In the 1950’s a ‘quota system’ came into being which now also controlled the number of vines a farmer could grow, what varietals, clones, rootstocks and in what wine regions he could grow them. Such stringent control hampered any attempts for creativity and innovation and was incredibly frustrating for farmers wanting to pioneer into new growing areas or to experiment with new varietals.
Furthermore, from 1948 South Africa had been under an Apartheid government, heavy sanctions were placed on the country for its policy of racial segregation. It was extremely difficult for farmers to get new clones of noble varietals or quality oak barrels and the years of isolation meant farmers were out of touch with international markets. The majority of wine exported during these years was bulk wine sold for below average prices with the result that most wine production was aimed at quantity rather than quality.
Positive changes began to take place in the wine industry as South Africa prepared for its first democratic elections in 1994. The KWV quota system had been abandoned and trade sanctions were lifted. Farmers were now able to obtain better quality clones and new varietals were planted. Winemakers were also able to travel and gain exposure to international trends, share knowledge and learn new skills.
Today the KWV is a private company, producing amongst its portfolio some fine wines and brandies. Other large co-operatives have also had to improve their standards and develop products aimed at the premium market whilst the number of private cellars has also grown considerably, many of which are boutique producers with exciting young winemakers.

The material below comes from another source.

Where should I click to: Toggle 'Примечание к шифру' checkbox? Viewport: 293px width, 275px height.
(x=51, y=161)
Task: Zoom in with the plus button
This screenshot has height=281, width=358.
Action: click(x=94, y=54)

New producing areas, many of which are much cooler and a resurgence of interest in old vines have all contributed to making South Africa one of the most dynamic wine producing nations of the moment. International wine critics continue to comment on both the quality and value for money coming out of South African vineyards and the increase in foreign investment in our wineries is a sure indication of our greater potential.

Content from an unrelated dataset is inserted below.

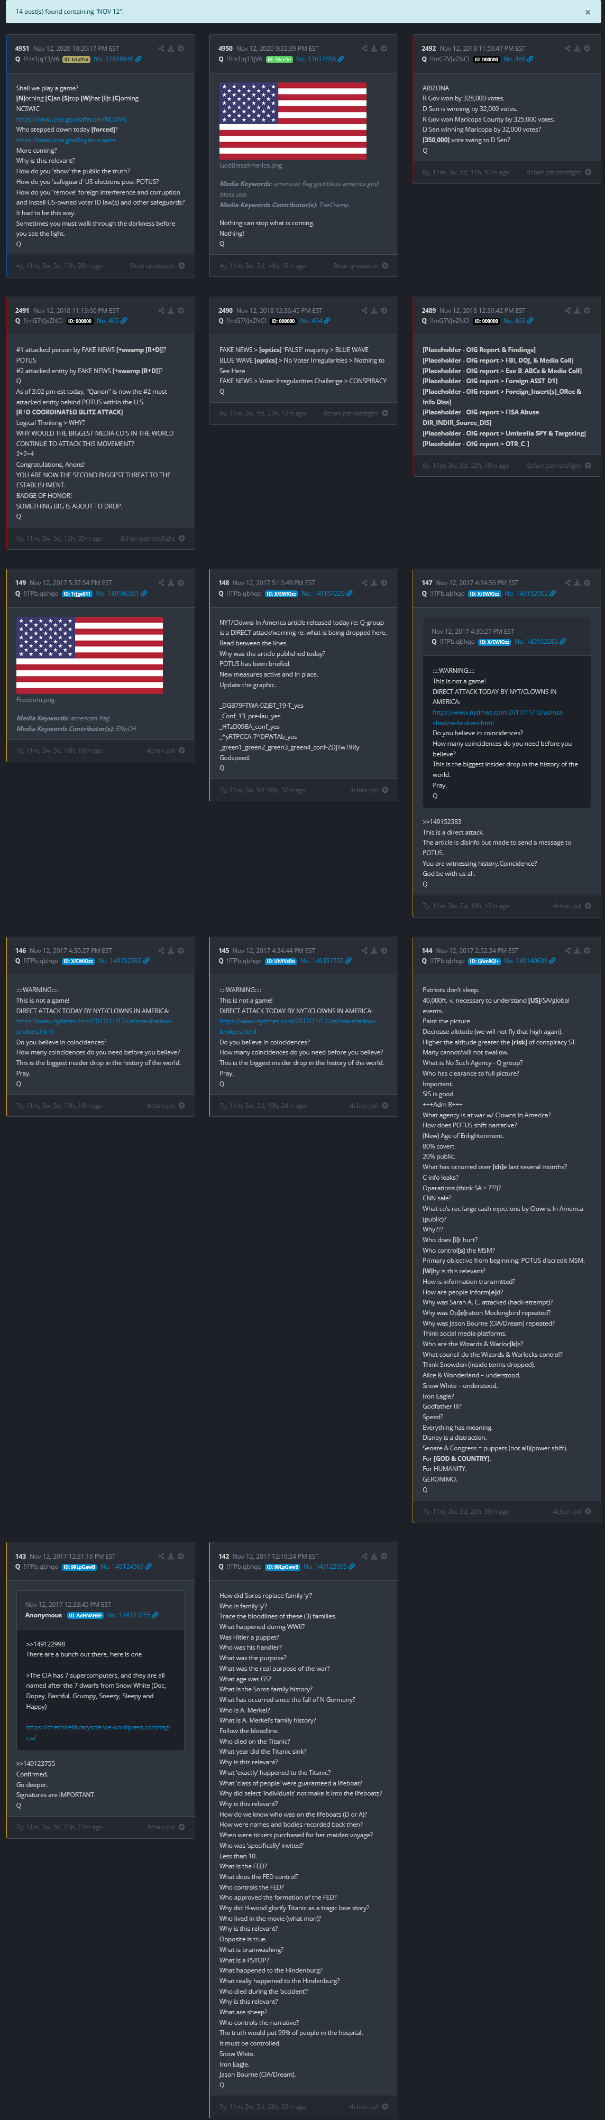The image size is (605, 2120).
Task: Open the cisa.gov/safecom/NCSWIC link
Action: pyautogui.click(x=72, y=119)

The 2018 harvest was severely affected by the ongoing drought and some areas experienced frost damage. Farmers and winemakers have had to adapt to water efficient practices and are now forced to employ long- term sustainable measures, including planting more drought resistant cultivars. Although yields were down overall, the dry warm weather offered protection against disease and resulted in healthy, small berries with great intensity. The indications thus far are that the quality of the harvest will be excellent!